[Data for processing Boundary: Start]
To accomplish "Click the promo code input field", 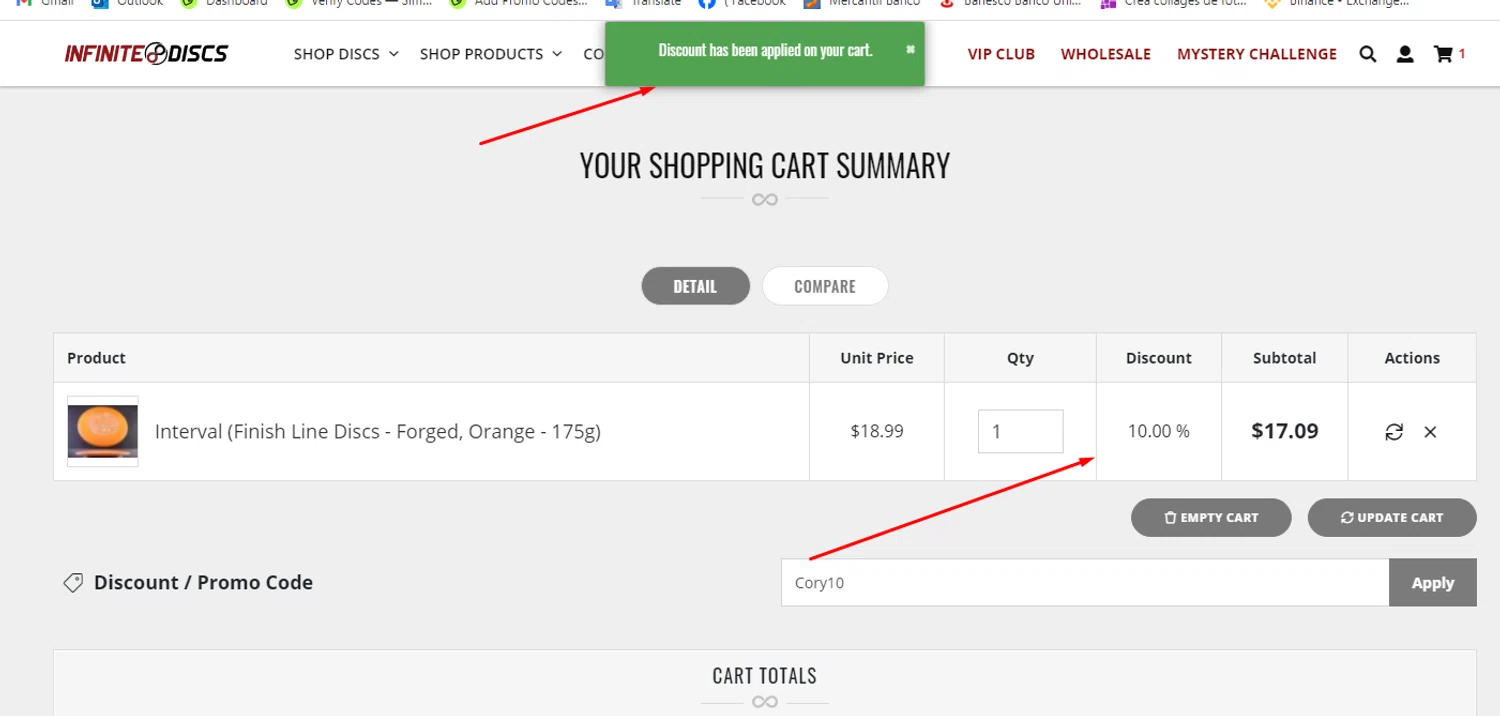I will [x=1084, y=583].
[Data for processing Boundary: End]
[Data for processing Boundary: Start]
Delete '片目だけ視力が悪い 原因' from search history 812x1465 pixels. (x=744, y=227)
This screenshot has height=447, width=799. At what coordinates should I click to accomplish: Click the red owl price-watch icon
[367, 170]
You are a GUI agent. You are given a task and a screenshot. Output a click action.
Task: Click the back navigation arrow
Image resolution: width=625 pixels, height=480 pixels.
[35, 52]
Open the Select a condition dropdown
[Data for processing Boundary: End]
[Data for processing Boundary: Start]
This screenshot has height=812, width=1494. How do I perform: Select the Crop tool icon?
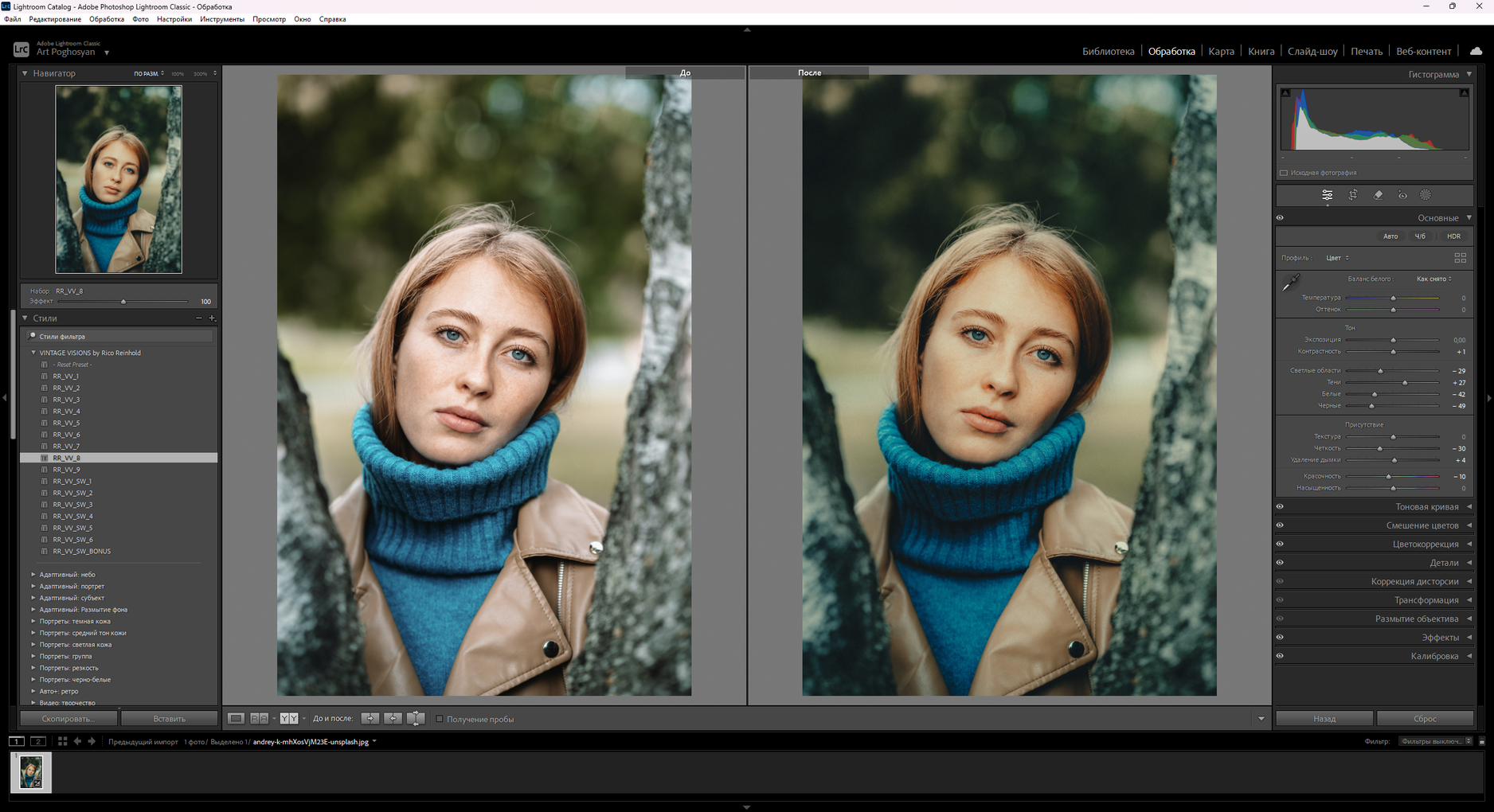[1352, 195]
[Data for processing Boundary: End]
Try it ->
Retype exactly the lines of the data above that fall between the line with "Image resolution: width=625" and the line with "Open the Select a condition dropdown", inclusive, and add nothing.

Finished exercise ->
Image resolution: width=625 pixels, height=480 pixels.
[35, 52]
Open the Select a condition dropdown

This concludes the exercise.